I shouldn’t keep getting pulled back into the Limbaugh debate, which is becoming increasingly surreal, but some of the arguments being made in his defense are just maddening. Here’s Hanson:

When commentators bring up Limbaugh’s private life in contrast to Obama’s picture-perfect image, they only emphasize the superficial.

By commentators, Hanson means Frum, who made the unusual move for a Giuliani supporter of emphasizing the importance of the effect of a person’s private life on his public image and the image of the cause he professes to serve. Frum had the bad manners to state bluntly what everyone knows, which is that Limbaugh is hardly a paragon of restraint and self-discipline, and that he does not actually live the life of marriage and family that most conservatives think are central to any sane ethos. (To Limbaugh’s partial credit, at least he tends not to describe conservatism in moral or cultural terms, so one cannot accuse him of preaching a message he does not believe.) By comparison, as so more than a few conservatives, both sympathetic and hostile, noted during the campaign, Obama’s private life seems to be a stable one built around his marriage and children, and indeed one might say that many of the choices he made over the years were directed by a desire for stability and some measure of permanence. If we grant that symbolism, image and “branding” are what matter for most voters, which person would you want as your leading public figure?

Hanson brings up Obama’s church, which is predictable enough, but it’s an odd thing to bring up. Even on this point of comparison, Limbaugh loses by any serious conservative standard. Limbaugh made a joke during his speech the other day that God thinks He is Rush Limbaugh. Yes, it was a joke. It was also blasphemous, and just the sort of thing you might expect from a non-observant individualist. There were more than a few people on the right who held forth quite confidently about what religious beliefs Obama did and did not “really” believe, whether his conversion was sincere or politically-motivated, whether he was a Christian and if so whether he was an orthodox one. Do they think Limbaugh would stand up to similar scrutiny very well? Or would that also be superficial?

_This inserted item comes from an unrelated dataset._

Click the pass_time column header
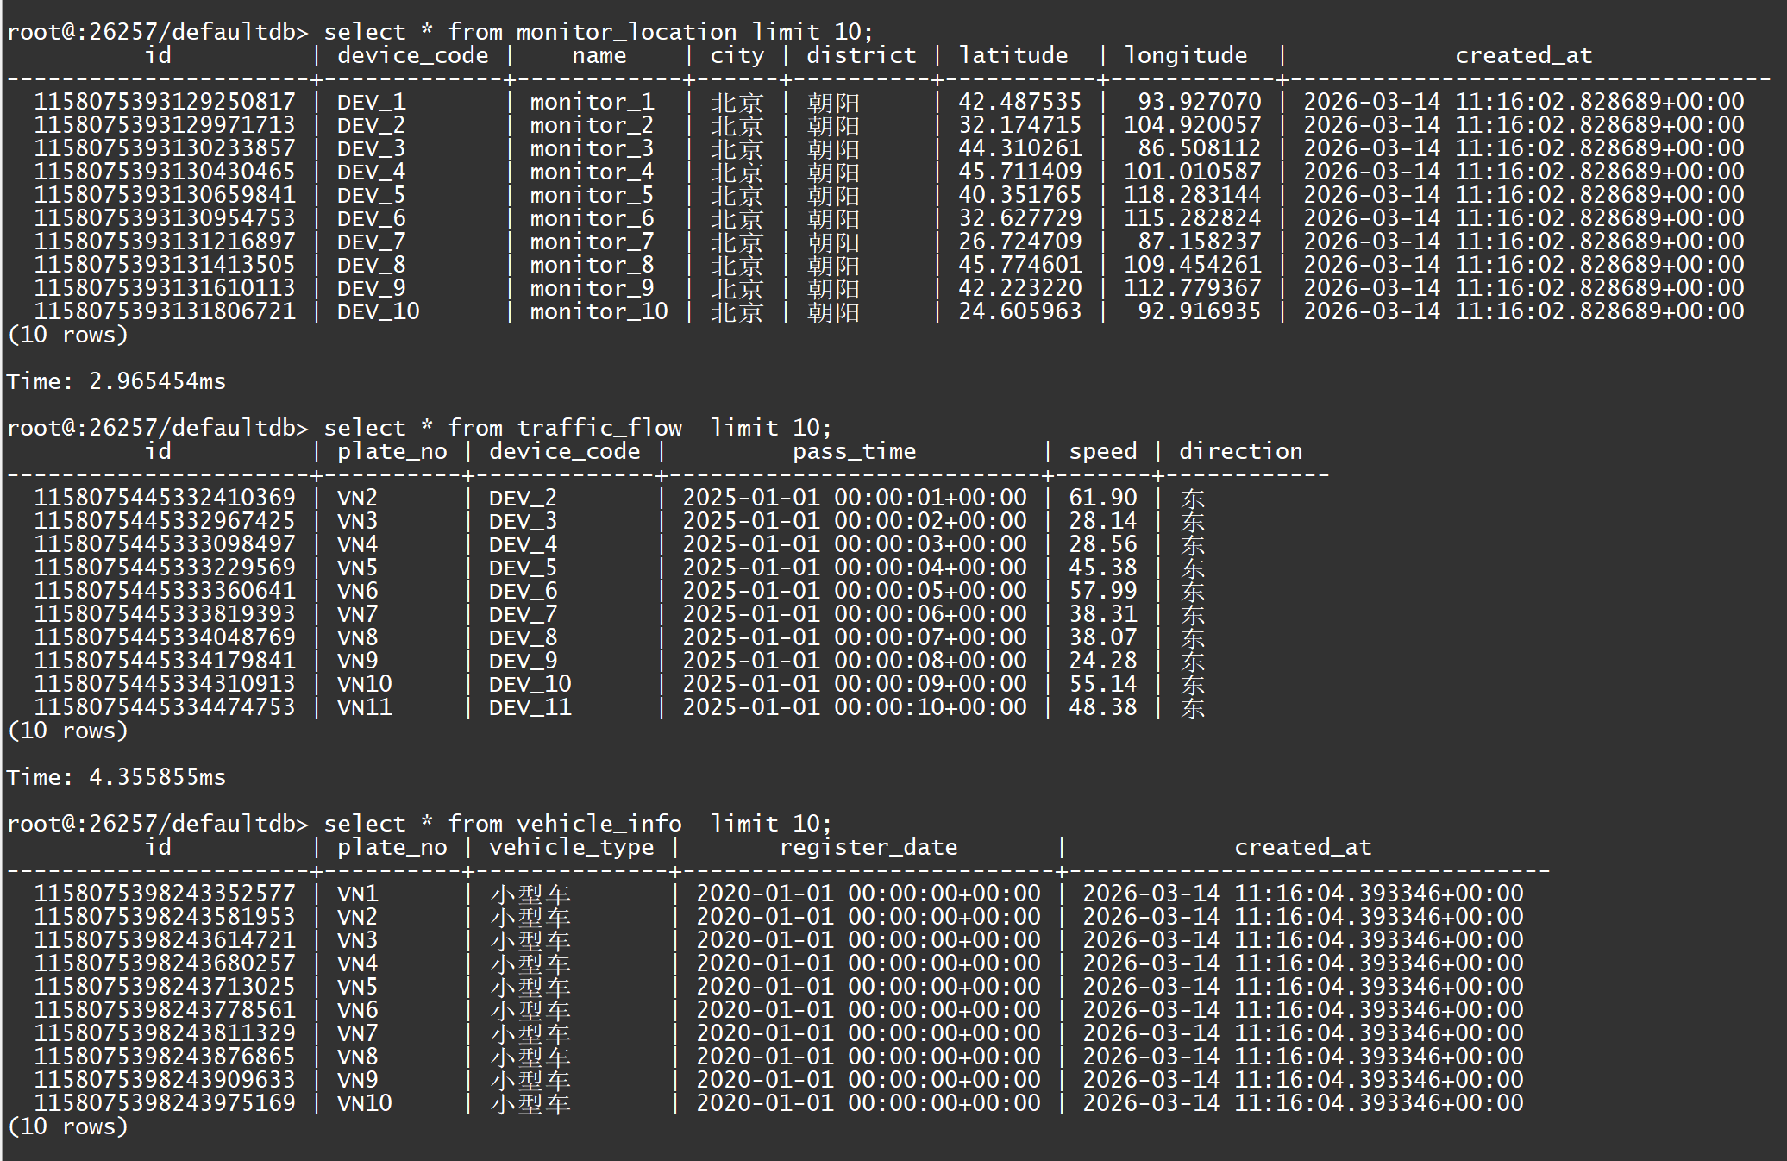The height and width of the screenshot is (1161, 1787). click(x=854, y=451)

One wonders whether there were many conservatives during ’99-’00 who would have said that it was “superficial” that Bush was a reformed alcoholic, born-again Christian who had remained faithful to his wife of several decades in contrast to the President he was replacing. Maybe it was politically irrelevant, but many conservatives put a great deal of stock in the character argument as an argument for Bush (to a large extent because he had so few qualifications for the job he was seeking, as we unfortunately discovered later). In fact, during those immediate post-impeachment election years the theme of restoring integrity and dignity to the White House was an explicit campaign theme repeated time and again by supporters of then-Gov. Bush.

But why go back to 2000? Does anyone remember what happened just last year? Wasn’t it Palin’s personal biography, and specifically her family and her children, that made her the focus of such intense loyalty and support as well as criticism and hostility? Didn’t conservatives make her family life into a central argument for why she had credibility on social issues, despite her complete lack of any record on these issues when it came to policy? Didn’t conservatives primarily celebrate her because of who she was and how she lived, rather than what she had done (which necessarily wasn’t much)? However, when it comes to Limbaugh, this is suddenly a superficial way of looking at a public figure, because it does not work to the advantage of the talk show host.